However, it was not so much who he was as what he was. Hiram, stripping off the man's clothing, made a discovery that startled him—then actually frightened him.

The fellow's body was burning up with fever—face, hands, chest. What was this? His hand, lightly touching the chest of the victim, revealed an eruption under the skin. It felt almost like small shot—the beginnings of deep-seated postules, perhaps.

Hiram Strong was staggered by the discovery. For a moment he fell back from the bunk. He even turned his gaze on the door, and it is true that he thought of escape.

The highly inflammatory fever; the eruption on the chest. That it was a malignant disease of some kind he knew, and he believed he recognized the symptoms as those of the most deadly of all diseases that ever becomes epidemic in a temperate climate.

"Smallpox!" the young farmer muttered. "This fellow's got it sure enough, and I have exposed myself to it."

CHAPTER X

A FRIEND INDEED

Hiram Strong was not likely to forget the experiences of that night. He did not feel that he was braver than anyone else in remaining with the delirious man and doing what he could for him. Merely, he did not see how he could ever respect himself again if he deserted the stranger.

And to desert the sick man was to desert, as well, Sunnyside Farm and his employment.

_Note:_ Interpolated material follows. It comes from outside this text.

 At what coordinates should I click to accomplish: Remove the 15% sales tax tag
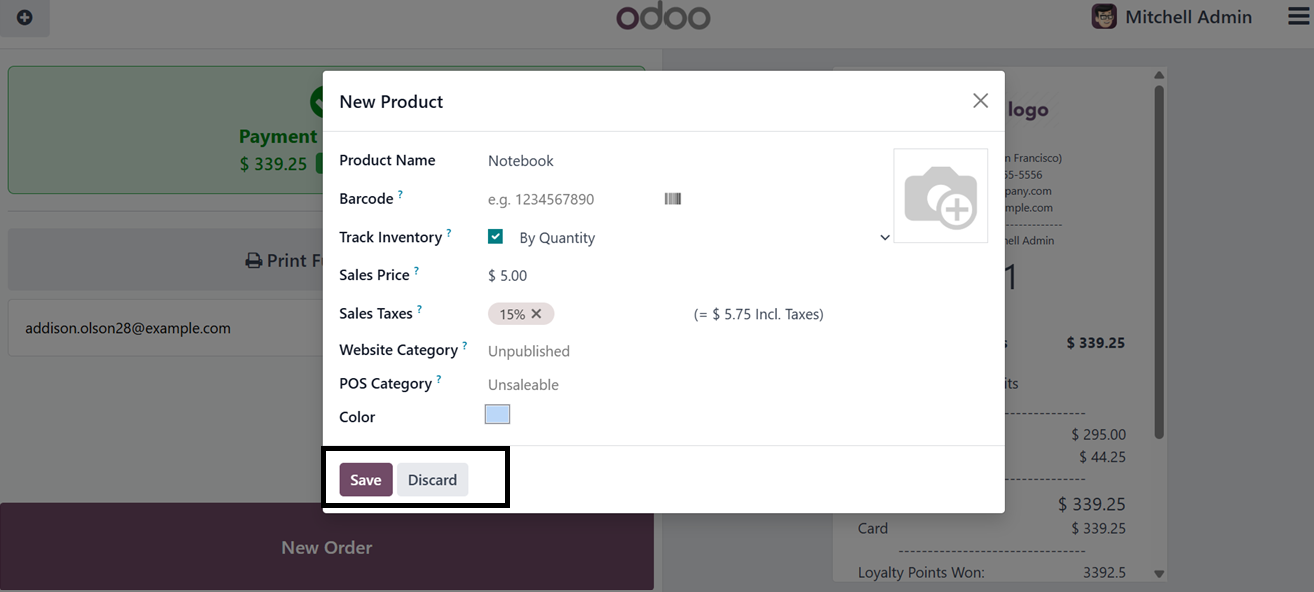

Hiram could not do that. But he realized that, if this was a case of smallpox as it seemed to be, he had made a pesthouse of the shed in which he had camped for these few weeks, and none of the expected workmen would remain on the place while the case was developing.

However, he plucked up sufficient courage to go back at once to the sick man and complete his preparations for bed. He had already exposed himself to infection, and if he, too, was doomed to the disease, he believed he could do nothing now to prevent it.